Original Item: Only One Available. This is a very nice French WWI IIIrd Army Stick Grenade (grenade de la troisième armée), which was basically an improvised design developed by factories during the first months of the war. These famous pétards or ‘hairbrush grenades’ were composed of a wooden paddle, cheddite explosive charge, and an explosive housing, often filled with nails or gravel. The design was made necessary by the low capacity of the French military armories to develop and manufacture more modern models of grenades rapidly enough to meet front line demand.
More of a firework than a real grenade, it is composed of a long stick, with an attached steel tube designed for the insertion of a conventional mélinite 100g m1890 explosive charge with a detonator in its center.
—————
# Task statement
Transcribe the passage of the grenade description between "Original Item: Only" and "in its center.", inclusive.

Data records:
—————
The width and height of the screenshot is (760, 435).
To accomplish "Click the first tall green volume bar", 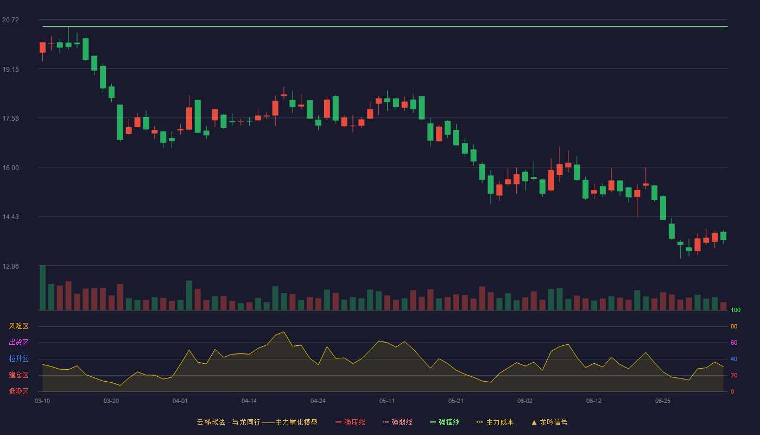I will pyautogui.click(x=42, y=288).
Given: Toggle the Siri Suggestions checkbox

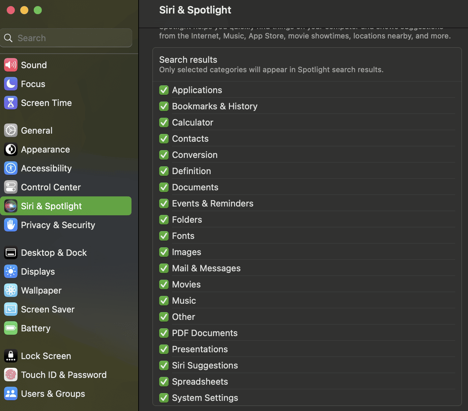Looking at the screenshot, I should click(164, 365).
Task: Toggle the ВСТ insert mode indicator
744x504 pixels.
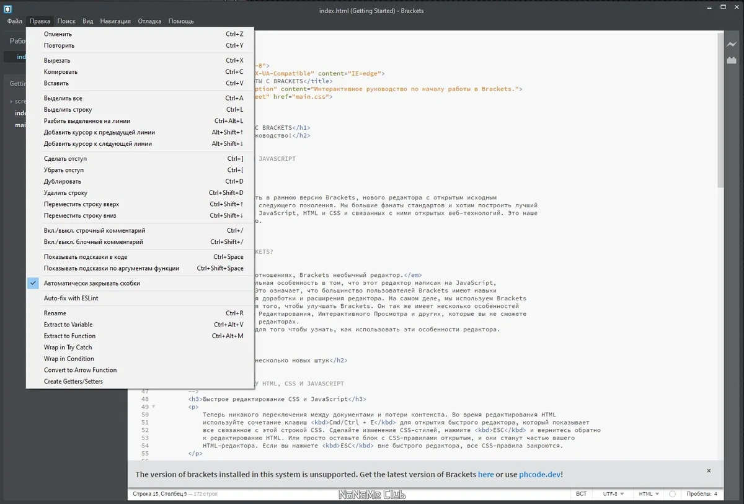Action: (x=581, y=494)
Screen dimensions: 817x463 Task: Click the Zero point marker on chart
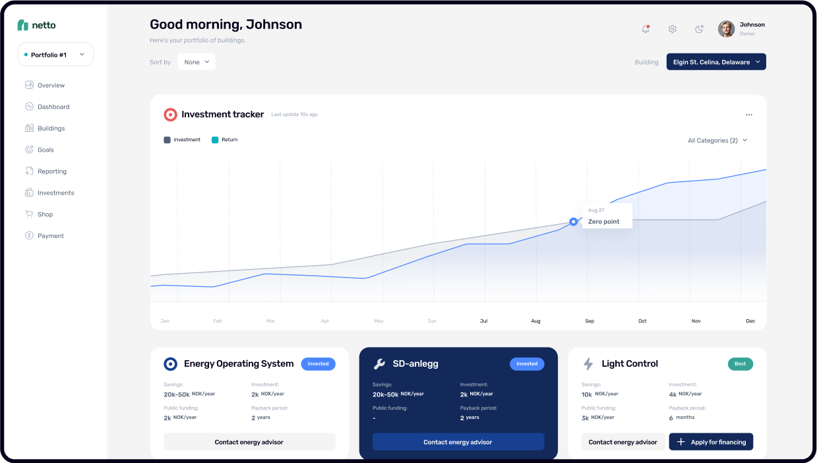click(573, 222)
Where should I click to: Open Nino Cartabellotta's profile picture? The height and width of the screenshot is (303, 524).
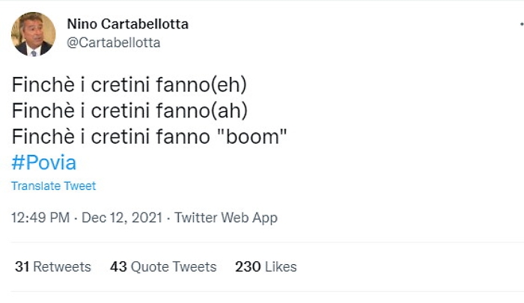(33, 34)
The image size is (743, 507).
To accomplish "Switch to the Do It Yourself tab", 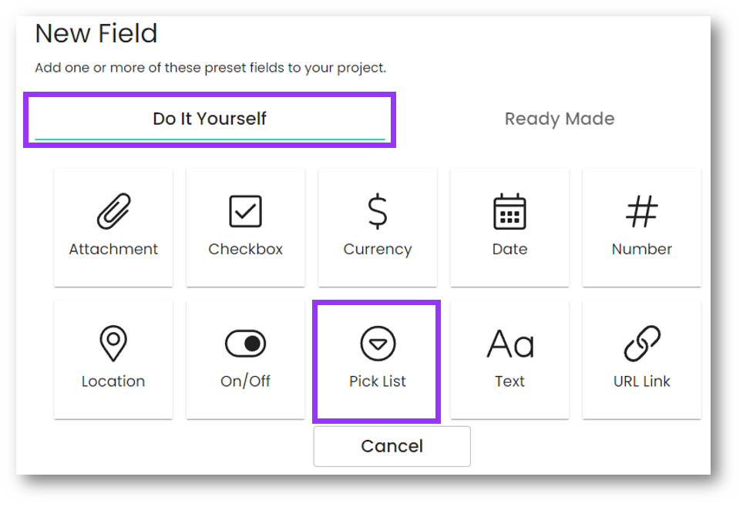I will pyautogui.click(x=210, y=119).
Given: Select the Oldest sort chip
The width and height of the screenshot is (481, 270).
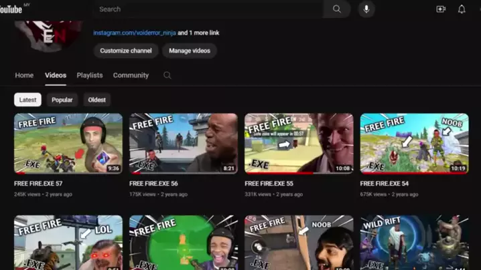Looking at the screenshot, I should [96, 100].
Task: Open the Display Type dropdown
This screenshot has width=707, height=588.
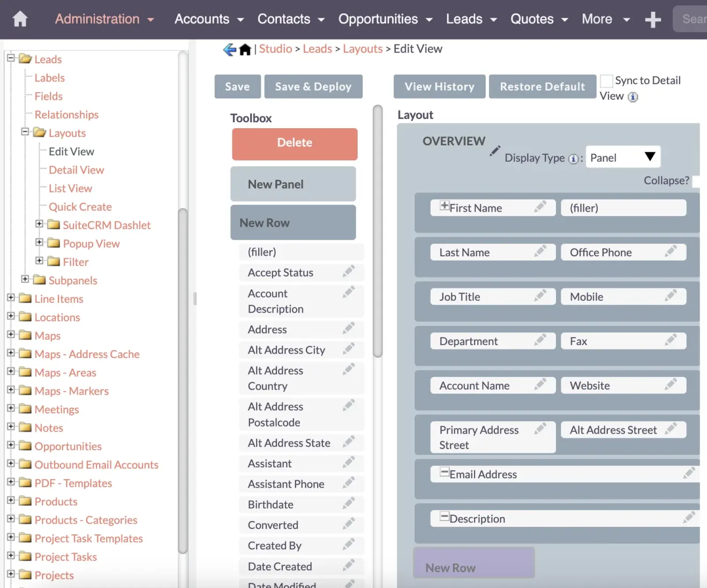Action: point(623,157)
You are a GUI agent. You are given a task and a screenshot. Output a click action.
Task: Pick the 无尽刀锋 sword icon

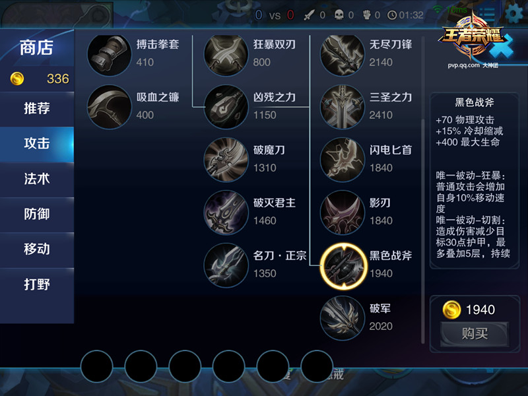click(343, 54)
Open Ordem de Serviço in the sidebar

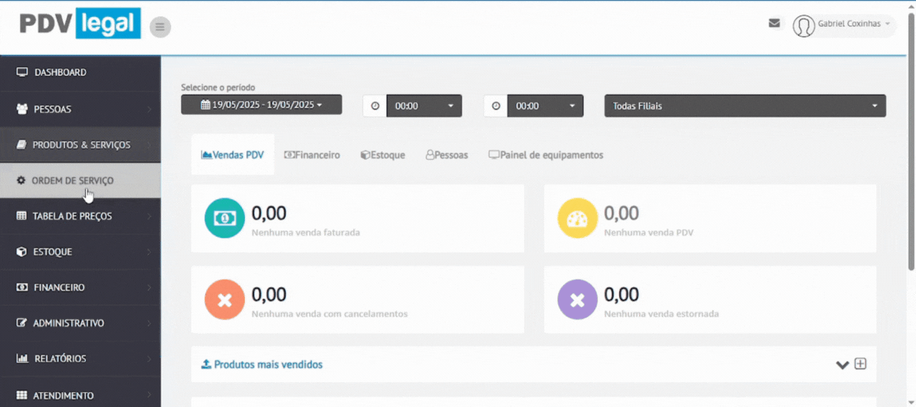click(72, 181)
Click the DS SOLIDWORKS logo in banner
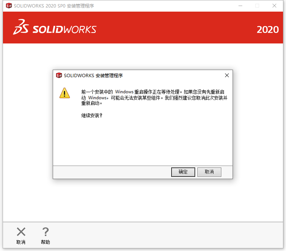This screenshot has height=251, width=286. [x=55, y=27]
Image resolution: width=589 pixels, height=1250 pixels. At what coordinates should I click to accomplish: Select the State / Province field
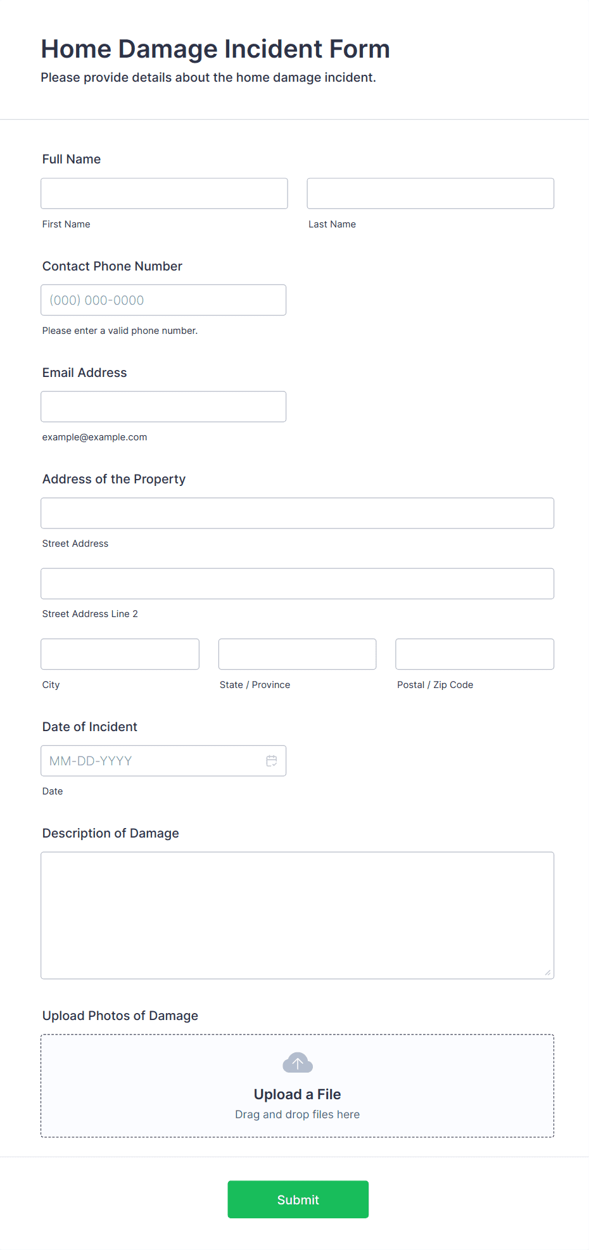[297, 654]
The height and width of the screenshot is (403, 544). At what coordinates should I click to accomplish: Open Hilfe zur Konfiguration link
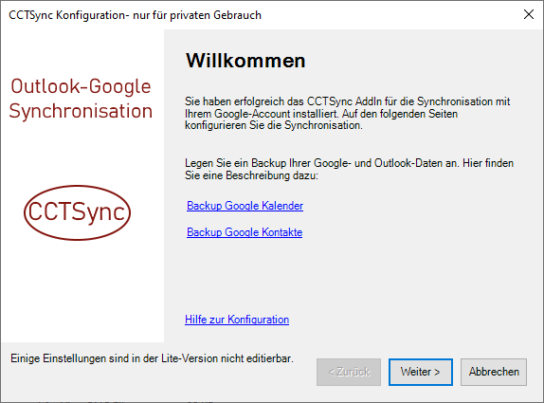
—————
# Output
Original Item: Only One Available. This is a very nice French WWI IIIrd Army Stick Grenade (grenade de la troisième armée), which was basically an improvised design developed by factories during the first months of the war. These famous pétards or ‘hairbrush grenades’ were composed of a wooden paddle, cheddite explosive charge, and an explosive housing, often filled with nails or gravel. The design was made necessary by the low capacity of the French military armories to develop and manufacture more modern models of grenades rapidly enough to meet front line demand.
More of a firework than a real grenade, it is composed of a long stick, with an attached steel tube designed for the insertion of a conventional mélinite 100g m1890 explosive charge with a detonator in its center.